[Pixel coordinate grounding data]
════════
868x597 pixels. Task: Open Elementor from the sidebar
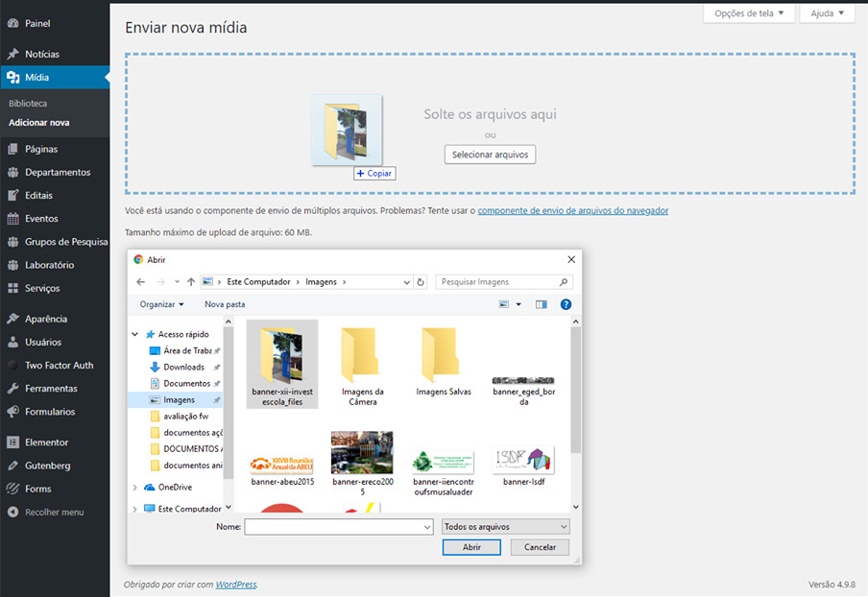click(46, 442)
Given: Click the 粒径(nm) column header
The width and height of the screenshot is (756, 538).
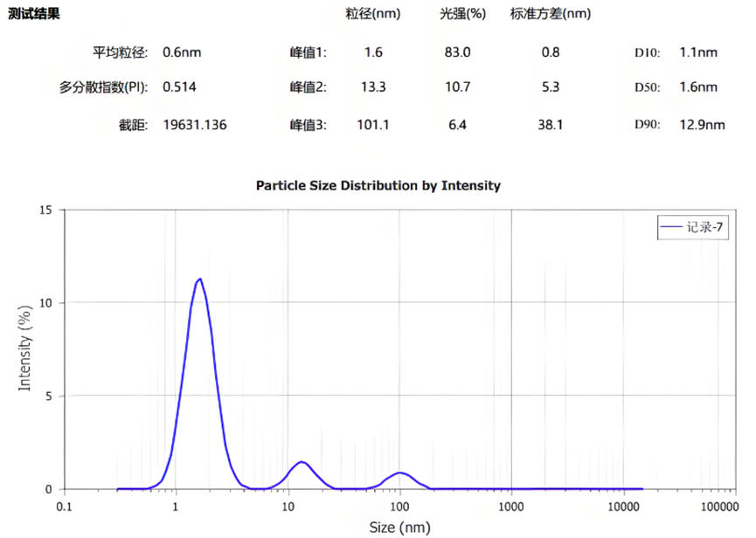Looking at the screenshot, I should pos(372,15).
════════
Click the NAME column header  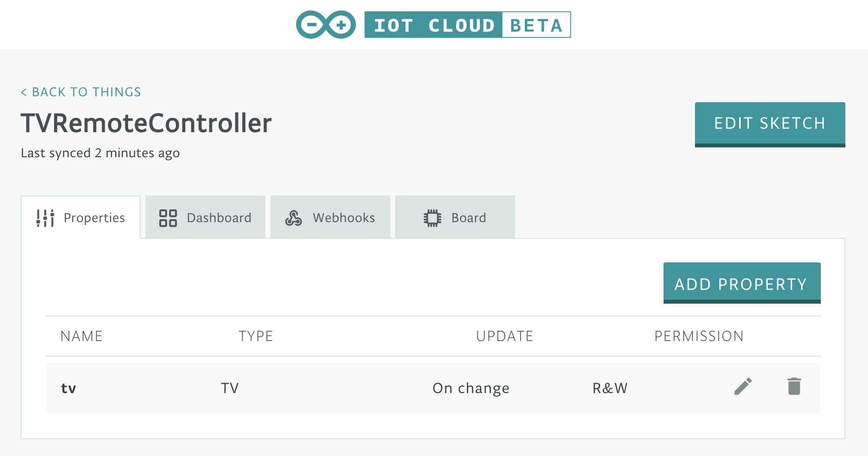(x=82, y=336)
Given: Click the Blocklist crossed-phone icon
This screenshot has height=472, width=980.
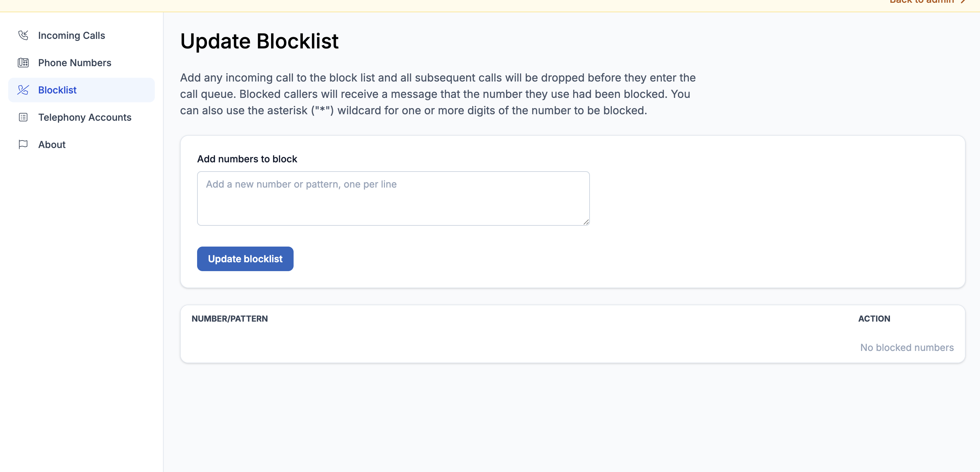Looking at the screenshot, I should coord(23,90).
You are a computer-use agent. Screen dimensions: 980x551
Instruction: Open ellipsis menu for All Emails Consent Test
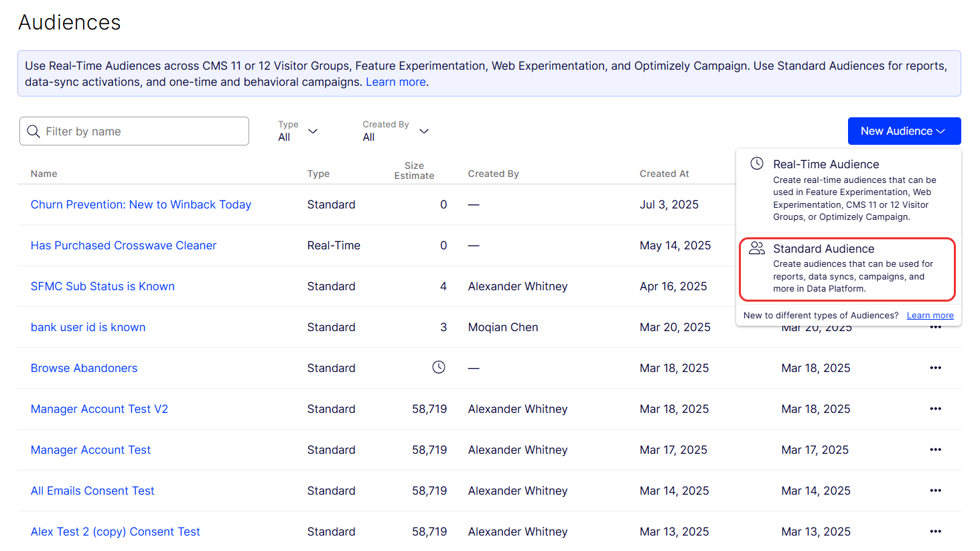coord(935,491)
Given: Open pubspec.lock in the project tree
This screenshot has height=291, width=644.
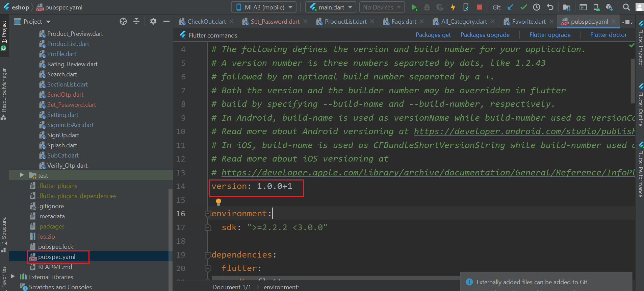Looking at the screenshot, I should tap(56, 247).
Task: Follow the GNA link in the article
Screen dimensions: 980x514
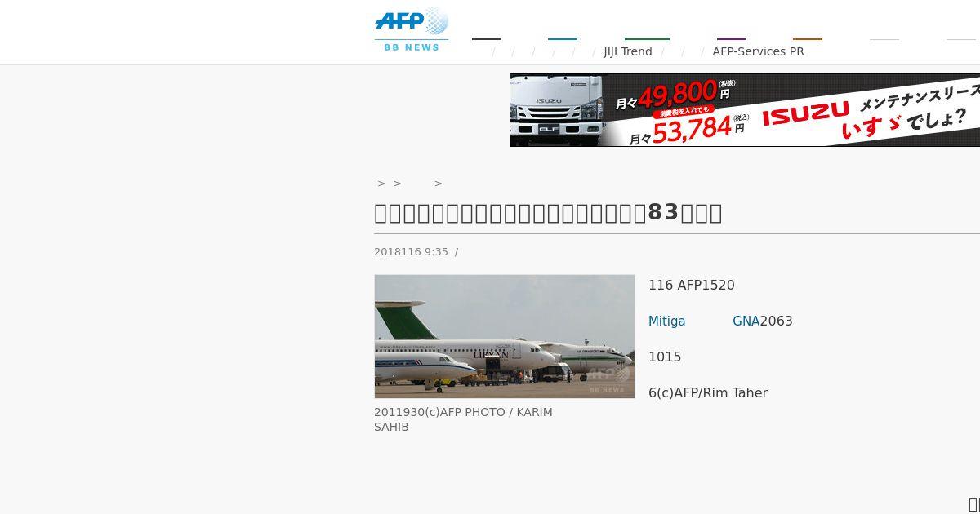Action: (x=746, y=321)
════════
Task prompt = Where a line of the data above includes "Given", copy that line.

Exercise response =
Given: Click the 粒径(nm) column header
Given: Click the Blocklist crossed-phone icon
Given: Open pubspec.lock in the project tree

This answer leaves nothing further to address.